UCA unnecessary collation weight 0000
Philippe Verdy via Unicode
unicode at unicode.org
Thu Nov 1 18:38:08 CDT 2018
As well the step 2 of the algorithm speaks about a single "array" of
collation elements. Actually it's best to create one separate array per
level, and append weights for each level in the relevant array for that
level.
The steps S2.2 to S2.4 can do this, including for derived collation
elements in section 10.1, or variable weighting in section 4.
This also means that for fast string compares, the primary weights can be
processed on the fly (without needing any buffering) is the primary weights
are different between the two strings (including when one or both of the
two strings ends, and the secondary weights or tertiary weights detected
until then have not found any weight higher than the minimum weight value
for each level).
Otherwise:
- the first secondary weight higher that the minimum secondary weght value,
and all subsequent secondary weights must be buffered in a secondary
buffer .
- the first tertiary weight higher that the minimum secondary weght value,
and all subsequent secondary weights must be buffered in a tertiary buffer.

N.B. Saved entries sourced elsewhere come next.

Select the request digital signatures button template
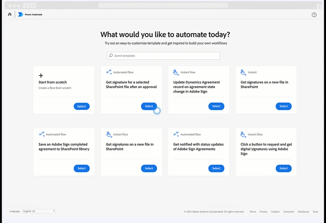 (283, 168)
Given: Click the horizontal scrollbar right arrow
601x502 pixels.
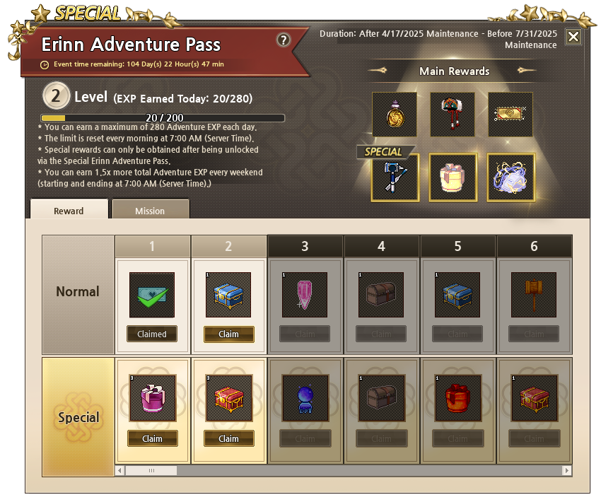Looking at the screenshot, I should (567, 470).
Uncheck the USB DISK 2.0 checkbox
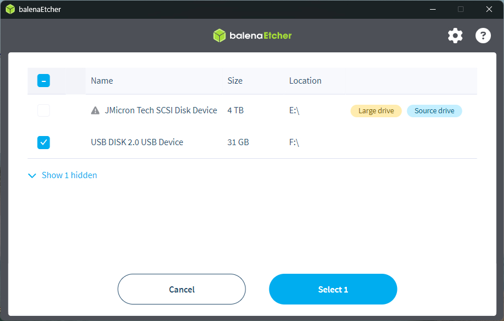 click(44, 142)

- and so on for higher levels (each buffer just needs to keep a counter,
when it's first used, indicating how many weights were not buffered while
processing and counting the primary weights, because all these weights were
all equal to the minimum value for the relevant level)
- these secondary/tertiary/etc. buffers will only be used once you reach
the end of the two strings when processing the primary level and no
difference was found: you'll start by comparing the initial counters in
these buffers and the buffer that has the largest counter value is
necessarily for the smaller compared string. If both counters are equal,
then you start comparing the weights stored in each buffer, until one of
the buffers ends before another (the shorter buffer is for the smaller
compared string). If both weight buffers reach the end, you use the next
pair of buffers built for the next level and process them with the same
algorithm.
Nowhere you'll ever need to consider any [.0000] weight which is just a
notation in the format of the DUCET intended only to be readable by humans
but never needed in any machine implementation.

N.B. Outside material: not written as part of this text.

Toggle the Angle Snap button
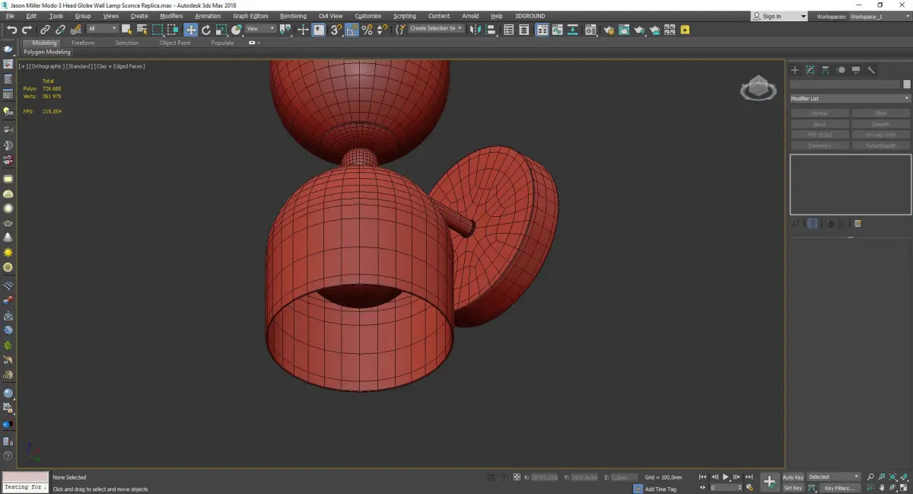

Now if you want to create sort keys this is similar except that you don"t
have two strings to process and compare, all you want is to create separate
arrays of weights for each level: each level can be encoded separately, the
encoding must be made so that when you'll concatenate the encoded arrays,
the first few encoded *bits* in the secondary or tertiary encodings cannot
be larger or equal to the bits used by the encoding of the primary weights
(this only limits how you'll encode the 1st weight in each array as its
first encoding *bits* must be lower than the first bits used to encode any
weight in previous levels).
Nowhere you are required to encode weights exactly like their logical
weight, this encoding is fully reversible and can use any suitable
compression technics if needed. As long as you can safely detect when an
encoding ends, because it encounters some bits (with lower values) used to
start the encoding of one of the higher levels, the compression is safe.

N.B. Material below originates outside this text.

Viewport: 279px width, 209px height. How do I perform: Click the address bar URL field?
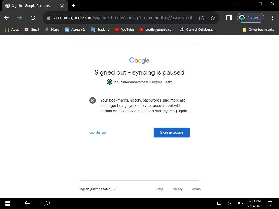coord(125,18)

For each level, you can reserve only a single code used to "mark" the start
of another higher level followed by some bits to indicate which level it
is, then followed by the compressed code for the level made so that each
weight is encoded by a code not starting by the reserved mark. That
encoding "mark" is not necessarily a 0000, it may be a nul byte, or a '!'
(if the encoding must be readable as ASCII or UTF-8-based, and must not use
any control or SPACE or isolated surrogate) and codes used to encode each
weight must not start by a byte lower or equal to this mark. The binary or
ASCII code units used to encode each weight must just be comparable, so
that comparing codes is equivalent to compare weights represented by each
code.
As well, you are not required to store multiple "marks". This is just one
of the possibilities to encode in the sort key which level is encoded after
each "mark", and the marks are not necessarily the same before each level
(their length may also vary depending on the level they are starting):
these marks may be completely removed from the final encoding if the
encoding/compression used allows discriminating the level used by all
weights, encoded in separate sets of values.
Typical compression technics are for example differencial, notably in
secondary or higher levels, and run-legth encoded to skip sequences of
weights all equal to the minimum weight.
The code units used by the weigh encoding for each level may also need to
avoid some forbidden values if needed (e.g. when encoding the weights to
UTF-8 or UTF16, or BOCU-1, or SCSU, you cannot use isolate code units
reserved for or representing an isolate surrogate in U+D800..U+DFFF as this
would create a string not conforming to any standard UTF).
Once again this means that the sequence of logical weight will can sefely
become a readable string, even suitable to be transmitted as plain-text
using any UTF, and that compression is also possible in that case: you can
create and store lot of sort keys even for very long texts
However it is generally better to just encode sort keys only for a
reasonnably discriminant part of the text, e.g. no sort key longer than 255
bytes (created from the start of the original texts): if you compare two
sort keys and find that they are equal, and if both sort keys have this
length of 255 bytes, then you'll compare the full original texts using the
fast-compare algorithm: you don't need to store full sort keys in addition
to the original texts. This can save lot of storage, provided that original
texts are sufficiently discriminated by their start, and that cases where
the sort keys were truncated to the limit of 255 bytes are exceptionnal.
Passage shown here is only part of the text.